China dominated financial markets on Monday, with the biggest fall in Shanghai shares

The simple truth China dominated financial markets on Monday, with the biggest fall in Shanghai shares in eight years driving stock markets and prices of major commodities lower across the board.

The dollar was weak ahead of the week's main set piece - Wednesday's Federal Reserve policy decision and statement - with a better-than-expected survey of German business sentiment prodding the euro above $1.11 for the first time in two weeks.


But it was the stunning 8.5 percent fall in Shanghai that drove most of the moves early in the European day: Share indices in Frankfurt, London and Paris all slumped by more than 1 percent.

Traders and investors said that was all rooted in broader concerns over global growth midway through the corporate results reason and following a poor economic reading out of China late last week.

Wall Street was also expected to open more than half a percent lower.

"This really has its roots in nervousness that began in the U.S. at the end of last week," said Andy Sullivan, a portfolio manager with Swiss investment firm GL Financial Group.

"Shanghai is an artificial market at the moment reliant on government support, and they have thrown the kitchen sink at it in recent weeks.
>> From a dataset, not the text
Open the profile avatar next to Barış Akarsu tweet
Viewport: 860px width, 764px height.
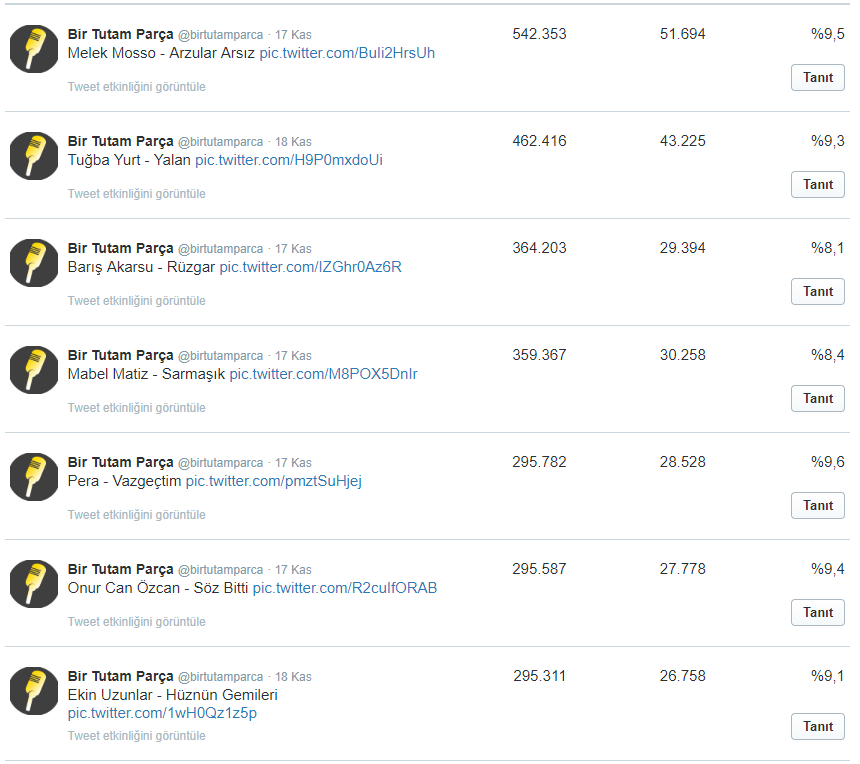(34, 263)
The selling just ratcheted up steadily this morning."

The CSI300 index of the largest listed companies in Shanghai and China's other major market, Shenzhen, ended 8.5 percent lower. Japan's Nikkei slipped more than 1 percent, while MSCI's broadest index of Asia-Pacific shares outside Japan fell 1.6 percent.
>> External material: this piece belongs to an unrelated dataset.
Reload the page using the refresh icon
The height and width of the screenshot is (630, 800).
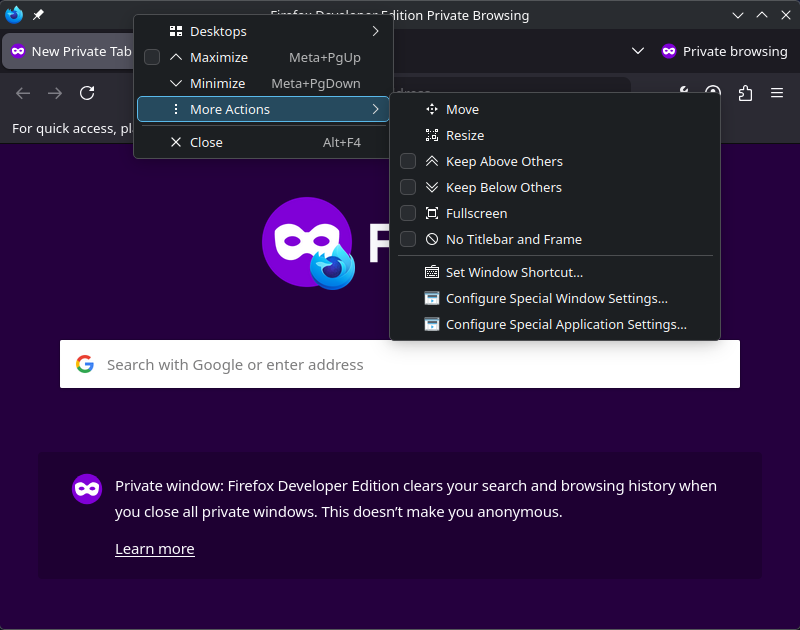tap(87, 93)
Both copper, for which Chinese demand is an important driver, and the broader Thomson Reuters CRB commodities index hit their lowest point in six years. Copper futures fell another 1 percent on Monday.
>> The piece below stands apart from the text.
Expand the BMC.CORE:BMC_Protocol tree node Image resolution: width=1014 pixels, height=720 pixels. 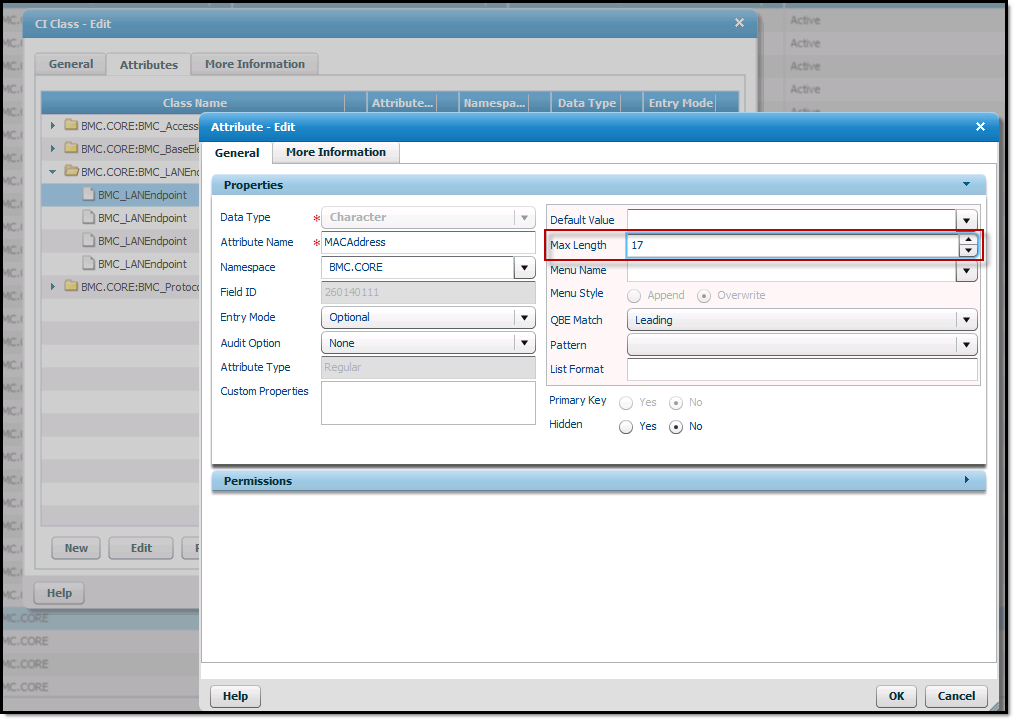[x=53, y=287]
"The drop in Chinese equities and the negative growth backdrop in China are clearly going to leave you very concerned about Chinese demand in the months ahead," said Nic Brown, head of commodities research at Natixis.

FED UP?

Despite the still patchy economic news, many analysts still expect the U.S. central bank to raise interest rates in September. Fed chief Janet Yellen drove the dollar higher earlier this month by saying a move this year was on the cards, but she has gone no further than that.

"We expect Fed voters to pull the trigger in September, but for the path to interest rate normalization to be a long one given the global risk profile," analysts at Australia and New Zealand Banking Group said in a note to clients.

Expectations of a hike have slowly pushed up U.S. Treasury yields and widened the dollar's premium over the euro. But the euro has also tended to rise when investors get more concerned about global growth and rein in riskier bets, as they were doing on Monday.

The common currency gave back some of its early gains from a bullish Ifo survey of German business sentiment to stand up 0.8 percent on the day at $1.1076.

Brent crude fell 84 cents to $53.78 a barrel, touching its lowest in almost four months, adding to falls which are expected to put more downward pressure on global inflation.


"In the next couple of months, even if the global oversupply and seasonal weakness are becoming priced in, it is difficult to see where any price uplift will come from," said Societe Generale oil analyst Michael Wittner.